Extracted records

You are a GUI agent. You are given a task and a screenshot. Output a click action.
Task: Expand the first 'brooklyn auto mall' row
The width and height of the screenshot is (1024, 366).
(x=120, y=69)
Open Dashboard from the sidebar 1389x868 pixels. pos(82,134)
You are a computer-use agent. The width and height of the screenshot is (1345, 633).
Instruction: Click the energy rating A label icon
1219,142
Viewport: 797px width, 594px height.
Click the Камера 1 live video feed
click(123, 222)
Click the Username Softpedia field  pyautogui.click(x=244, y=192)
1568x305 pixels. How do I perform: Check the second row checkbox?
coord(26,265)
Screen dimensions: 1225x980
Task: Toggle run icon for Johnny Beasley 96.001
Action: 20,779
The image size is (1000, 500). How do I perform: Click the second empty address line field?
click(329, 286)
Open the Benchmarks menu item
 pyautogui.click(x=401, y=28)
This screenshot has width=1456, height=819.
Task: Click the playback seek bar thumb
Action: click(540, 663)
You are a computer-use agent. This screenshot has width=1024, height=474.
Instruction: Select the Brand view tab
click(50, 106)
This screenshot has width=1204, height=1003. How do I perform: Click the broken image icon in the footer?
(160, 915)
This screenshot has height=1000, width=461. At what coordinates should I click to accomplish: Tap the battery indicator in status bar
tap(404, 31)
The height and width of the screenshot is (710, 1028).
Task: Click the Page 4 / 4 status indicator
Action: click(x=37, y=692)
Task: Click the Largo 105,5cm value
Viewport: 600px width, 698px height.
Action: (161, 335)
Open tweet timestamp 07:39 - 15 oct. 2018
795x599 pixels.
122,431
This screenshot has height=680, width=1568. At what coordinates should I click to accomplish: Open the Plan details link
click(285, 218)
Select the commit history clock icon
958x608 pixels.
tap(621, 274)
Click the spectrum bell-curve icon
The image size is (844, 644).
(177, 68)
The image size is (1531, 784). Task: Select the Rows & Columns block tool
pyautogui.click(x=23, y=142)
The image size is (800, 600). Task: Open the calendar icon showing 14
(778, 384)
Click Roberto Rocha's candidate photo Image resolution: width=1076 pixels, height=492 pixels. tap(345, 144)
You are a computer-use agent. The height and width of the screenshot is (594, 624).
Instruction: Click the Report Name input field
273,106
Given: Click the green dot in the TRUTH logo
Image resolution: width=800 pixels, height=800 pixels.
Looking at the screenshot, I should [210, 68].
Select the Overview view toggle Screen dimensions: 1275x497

[DIRECTIONS FOR THIS TASK]
Write out, word for word, the lines from the one containing "The image size is (1000, 500)." through the end of the records, with no other lines.

[RESULT OF THE TASK]
The image size is (1000, 500). How do I perform: Click the second empty address line field?
click(329, 286)
Open the Benchmarks menu item
 pyautogui.click(x=401, y=28)
This screenshot has width=1456, height=819.
Task: Click the playback seek bar thumb
Action: click(540, 663)
You are a computer-use agent. This screenshot has width=1024, height=474.
Instruction: Select the Brand view tab
click(50, 106)
This screenshot has width=1204, height=1003. How do I perform: Click the broken image icon in the footer?
(160, 915)
This screenshot has height=1000, width=461. At what coordinates should I click to accomplish: Tap the battery indicator in status bar
tap(404, 31)
The height and width of the screenshot is (710, 1028).
Task: Click the Page 4 / 4 status indicator
Action: click(x=37, y=692)
Task: Click the Largo 105,5cm value
Viewport: 600px width, 698px height.
Action: (161, 335)
Open tweet timestamp 07:39 - 15 oct. 2018
795x599 pixels.
122,431
This screenshot has height=680, width=1568. At what coordinates should I click to accomplish: Open the Plan details link
click(285, 218)
Select the commit history clock icon
958x608 pixels.
tap(621, 274)
Click the spectrum bell-curve icon
The image size is (844, 644).
(177, 68)
The image size is (1531, 784). Task: Select the Rows & Columns block tool
pyautogui.click(x=23, y=142)
The image size is (800, 600). Task: Open the calendar icon showing 14
(778, 384)
Click Roberto Rocha's candidate photo Image resolution: width=1076 pixels, height=492 pixels. tap(345, 144)
You are a computer-use agent. The height and width of the screenshot is (594, 624).
Instruction: Click the Report Name input field
273,106
Given: Click the green dot in the TRUTH logo
Image resolution: width=800 pixels, height=800 pixels.
Looking at the screenshot, I should [210, 68].
Select the Overview view toggle Screen dimensions: 1275x497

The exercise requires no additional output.